L’économie sociale, c’est quoi ?
La raison d’être de toute entreprise d’économie sociale est avant tout d’être utile à l’intérêt général. Crèche associative, boutique de seconde main solidaire, coopérative d’énergie citoyenne, entreprise de formation par le travail spécialisée dans la rénovation, épicerie coopérative ou encore maison médicale, toutes ces structures poursuivent une finalité sociale qui prime sur l’objectif de rentabilité du capital.
Le modèle de l’économie sociale remet l’humain au centre du projet. « Ici, on place l’humain avant le profit », comme le mentionne le slogan mis en avant dans différentes campagnes de communication en Belgique francophone.
En Wallonie, l’économie sociale est légalement reconnue depuis le 20 novembre 2008, par un décret. Il dessine le périmètre de l’économie sociale, qui comprend les associations, les coopératives, les fondations et les mutuelles. Des organisations qui, de facto, mettent en pratique les principes de l’économie sociale : elles poursuivent une finalité sociale et mettent en œuvre une gouvernance démocratique et participative selon laquelle le pouvoir de décision n’est pas proportionnel au capital détenu.
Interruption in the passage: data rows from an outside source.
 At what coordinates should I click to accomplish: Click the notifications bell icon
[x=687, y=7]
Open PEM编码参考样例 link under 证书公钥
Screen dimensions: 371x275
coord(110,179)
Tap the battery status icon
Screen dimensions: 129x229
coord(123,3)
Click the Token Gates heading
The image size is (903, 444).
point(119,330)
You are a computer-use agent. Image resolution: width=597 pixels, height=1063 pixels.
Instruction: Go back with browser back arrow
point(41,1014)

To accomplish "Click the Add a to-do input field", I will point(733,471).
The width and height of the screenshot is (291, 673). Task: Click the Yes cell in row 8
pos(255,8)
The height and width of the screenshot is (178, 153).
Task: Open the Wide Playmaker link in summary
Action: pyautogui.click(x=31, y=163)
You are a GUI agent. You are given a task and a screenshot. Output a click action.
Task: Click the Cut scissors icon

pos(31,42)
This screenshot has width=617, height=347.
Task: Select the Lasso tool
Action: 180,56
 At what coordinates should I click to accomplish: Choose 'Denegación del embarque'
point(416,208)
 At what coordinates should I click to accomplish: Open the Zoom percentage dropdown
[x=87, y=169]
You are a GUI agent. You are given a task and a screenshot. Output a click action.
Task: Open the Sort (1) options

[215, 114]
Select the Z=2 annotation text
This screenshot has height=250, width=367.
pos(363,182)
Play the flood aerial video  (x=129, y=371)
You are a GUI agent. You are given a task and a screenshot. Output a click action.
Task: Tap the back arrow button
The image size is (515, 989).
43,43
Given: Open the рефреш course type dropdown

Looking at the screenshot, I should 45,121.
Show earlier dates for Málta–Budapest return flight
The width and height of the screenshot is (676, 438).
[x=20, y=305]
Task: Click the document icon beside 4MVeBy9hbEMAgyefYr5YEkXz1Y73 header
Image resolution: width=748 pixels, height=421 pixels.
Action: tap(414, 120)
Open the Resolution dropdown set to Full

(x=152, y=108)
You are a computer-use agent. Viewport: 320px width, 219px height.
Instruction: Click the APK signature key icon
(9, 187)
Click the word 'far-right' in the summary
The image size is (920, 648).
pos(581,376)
Dans le cas des coopératives, une limitation volontaire des dividendes est de mise, pour privilégier la réinjection des bénéfices dans le développement de l’activité. « Ces mécanismes sont sources de résilience. L’entreprise d’économie sociale privilégie un service et un emploi de qualité, et se concentre sur des activités dites essentielles, comme la santé ou l’alimentation », précise Bénédicte Sohet.